**Page excerpt**
● ● ●
Wendover Remembers, April 1917

Val Moir and Mike Senior  |  Published: Apr 1st 2017
Private Thomas Carter
Private Thomas Carter

April 1917 was a critical month in the War.  President Woodrow Wilson of America addressed both the Senate and the House of Representatives proposing that America should declare war on Germany.  His arguments were based on the damaging U-Boat activity, the conspiracy between Germany and Mexico to attack America and the need to help Britain.  His rallying cry was: “The world must be made safe for democracy”.  Both houses passed Wilson’s resolution and war was declared on Germany on 6 April. In France the Arras offensive began and Vimy Ridge was taken by the Canadians.  Fighting in the air was ferocious and in April Britain lost 150 aircraft.  At sea German submarines sank more Allied shipping than in any other month of the war.

Among the casualties at sea was Private Thomas Carter of Wendover.  Thomas was aged 23 and was the eldest son of the village blacksmith Thomas Carter and his wife Elizabeth.  Private Carter served with the Army Service Corps and drowned in the Aegean Sea when the troopship Arcadian was torpedoed on its way to Salonika.  Family records say that Tommy was unable to swim.  He loved to play the piano and was an enthusiastic pigeon fancier.  It was ironic that Tommy’s cousin on a nearby ship, who was not aware that Tommy was on board the Arcadian, witnessed and photographed the sinking.  Tommy’s body was recovered and buried on the island of Antiparos.  Before the year was over Thomas and Elizabeth Carter lost a second son.
● ● ●
**Extracted information**

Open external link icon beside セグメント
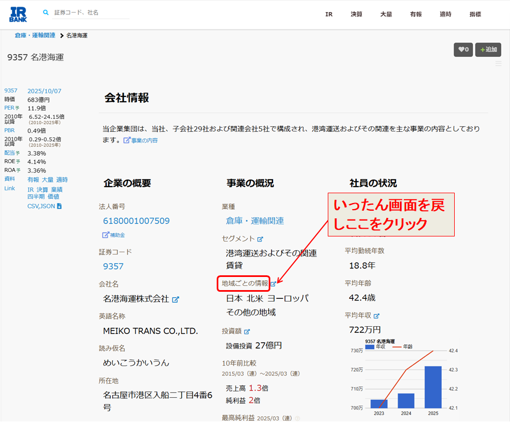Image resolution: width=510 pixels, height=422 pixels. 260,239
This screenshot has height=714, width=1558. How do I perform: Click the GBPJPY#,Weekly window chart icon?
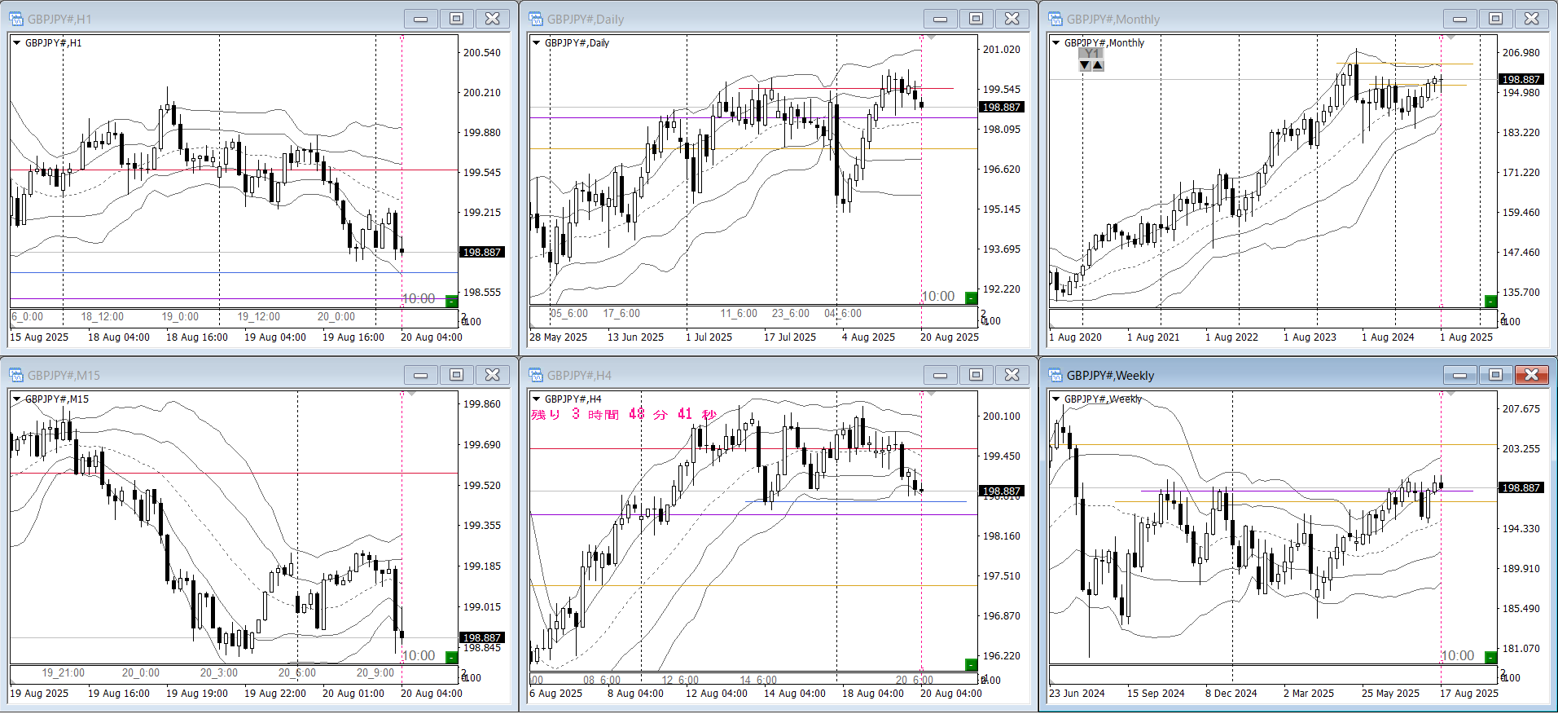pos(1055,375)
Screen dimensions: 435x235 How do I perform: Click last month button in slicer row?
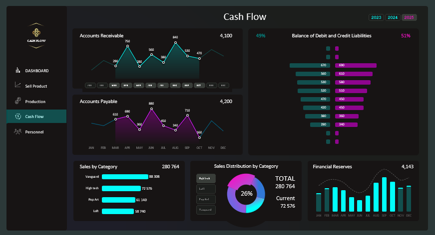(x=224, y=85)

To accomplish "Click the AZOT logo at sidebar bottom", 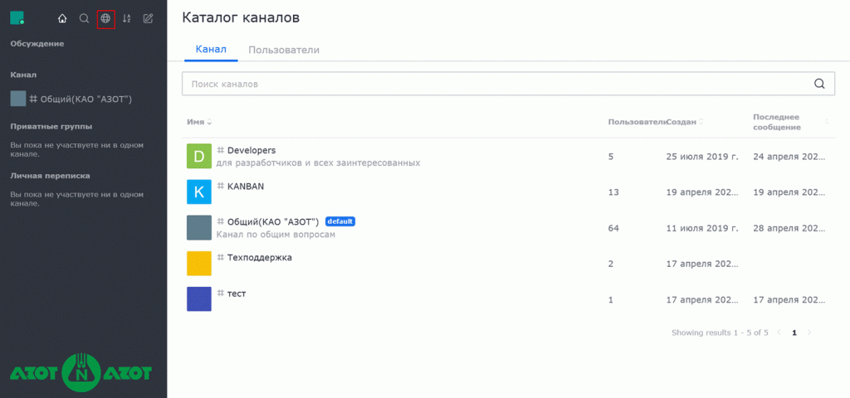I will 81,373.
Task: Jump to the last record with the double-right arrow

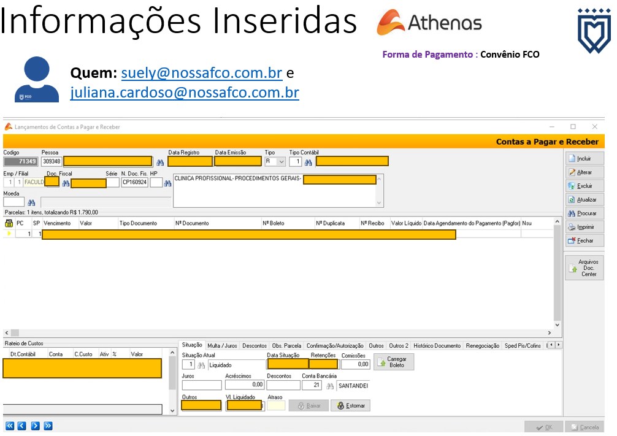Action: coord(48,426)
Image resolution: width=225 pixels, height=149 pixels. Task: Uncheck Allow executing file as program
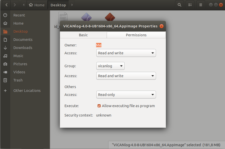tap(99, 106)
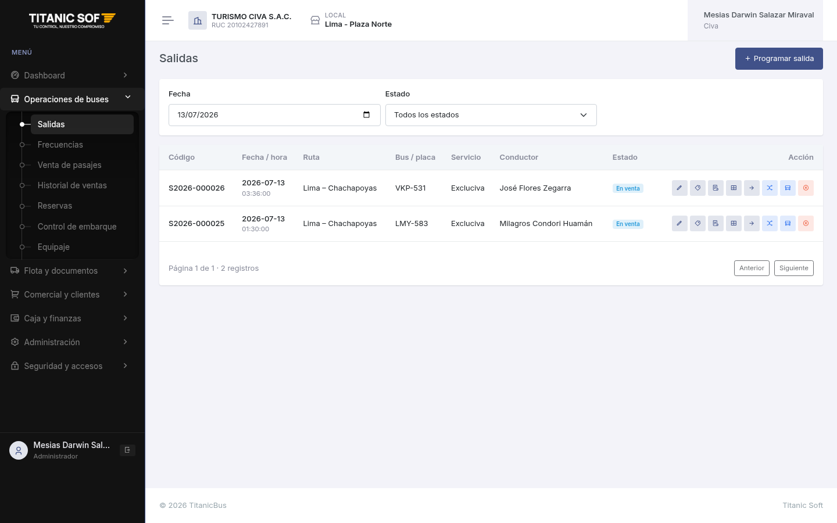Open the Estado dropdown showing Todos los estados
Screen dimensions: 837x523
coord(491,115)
● ● ●
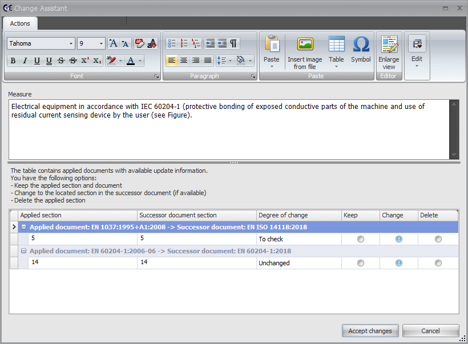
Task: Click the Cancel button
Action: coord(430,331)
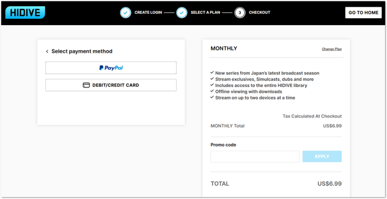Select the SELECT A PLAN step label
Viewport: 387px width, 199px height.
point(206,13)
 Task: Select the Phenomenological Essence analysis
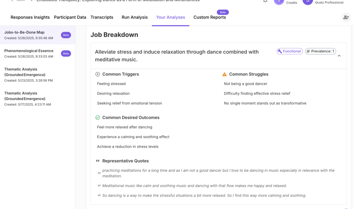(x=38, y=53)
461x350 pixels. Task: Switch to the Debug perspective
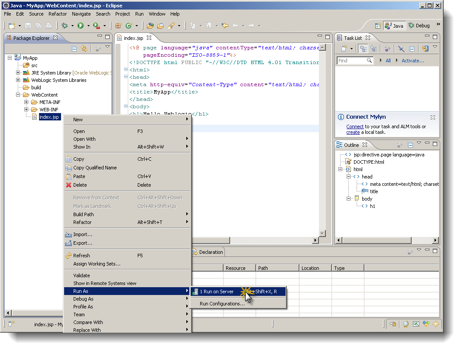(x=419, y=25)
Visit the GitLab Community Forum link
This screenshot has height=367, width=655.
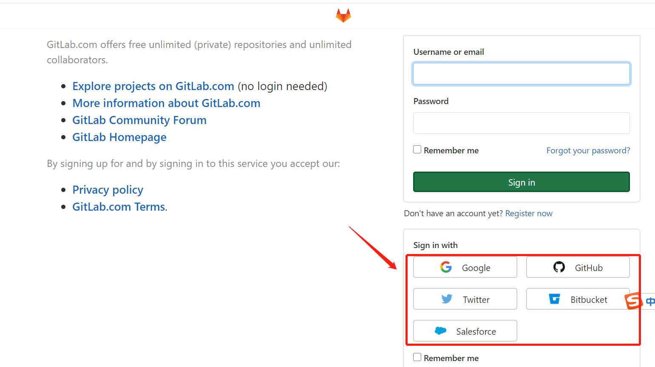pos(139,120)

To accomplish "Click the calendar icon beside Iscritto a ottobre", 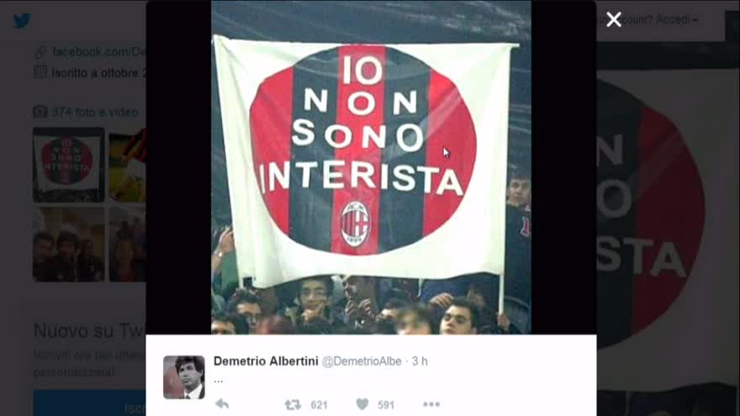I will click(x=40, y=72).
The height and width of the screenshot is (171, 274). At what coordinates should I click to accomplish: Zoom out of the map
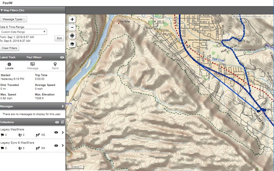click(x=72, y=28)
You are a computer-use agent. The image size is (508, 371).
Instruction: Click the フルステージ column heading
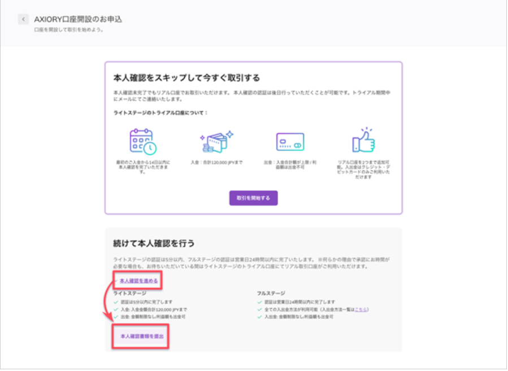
● ● ●
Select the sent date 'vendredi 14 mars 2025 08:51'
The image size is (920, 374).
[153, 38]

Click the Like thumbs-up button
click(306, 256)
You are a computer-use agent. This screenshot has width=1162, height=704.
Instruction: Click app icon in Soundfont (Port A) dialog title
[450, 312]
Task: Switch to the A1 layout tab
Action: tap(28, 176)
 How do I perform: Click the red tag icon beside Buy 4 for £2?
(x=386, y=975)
● ● ●
**Assigned task 1**
Turn the paragraph of the Wendover Remembers article that begins "Among the casualties at sea" into a bulleted list that keeps its main facts.
**Assigned task 2**
Write the next part of the Wendover Remembers article, starting after its final sentence.
None of the entries are needed for this work.

**Answer area 1**
- Private Thomas Carter of Wendover, aged 23, died at sea.
- He was the eldest son of the village blacksmith, Thomas Carter, and his wife, Elizabeth.
- He served with the Army Service Corps.
- He drowned in the Aegean Sea when the troopship Arcadian was torpedoed on its way to Salonika.
- According to family records, he could not swim.
- He loved playing the piano and was an enthusiastic pigeon fancier.
- His cousin, on a nearby ship and unaware that Tommy was aboard the Arcadian, saw and photographed the sinking.
- His body was recovered and buried on the island of Antiparos.
- Before the end of the year, his parents lost a second son.

**Answer area 2**
The Bucks Herald of 14 April noted the extremely poor weather.  There were large falls of snow over the Easter period and conditions were so bad that the hills around Wendover were deserted.  The Parish Council applied to the Lord Lieutenant for a second magistrate in the town: “We beg most respectfully to request the Lord Lieutenant of the county to use his great influence by recommending to be placed upon the Commission of the Peace the name of Frederick William Blake as a reward for the untiring zeal and energy he has displayed in respect to the various interests of this parish during the past 25 years”.

During April there were 47 patients in the Royal Bucks Hospital in Aylesbury – 30 men and 17 women.  During the week ending 9 April, 13 in-patients and 10 out-patients were admitted mainly for serious cuts and abrasions.  There were two dental cases and seven X-rays.

Mr Nicholas Lee, draper of Wendover, was summoned for “failing to post a list of male persons of military age in his employ”.  Lee pleaded that he did not realise that he was required to keep such a list.  George Grimsdale of York Buildings, Wendover, was summoned for allowing a dog to stray on the highway without a collar bearing the owner’s name and address. P. S. Bryant stated that he had received a complaint that the dog had killed a fowl. Grimsdale was fined 7s 6d.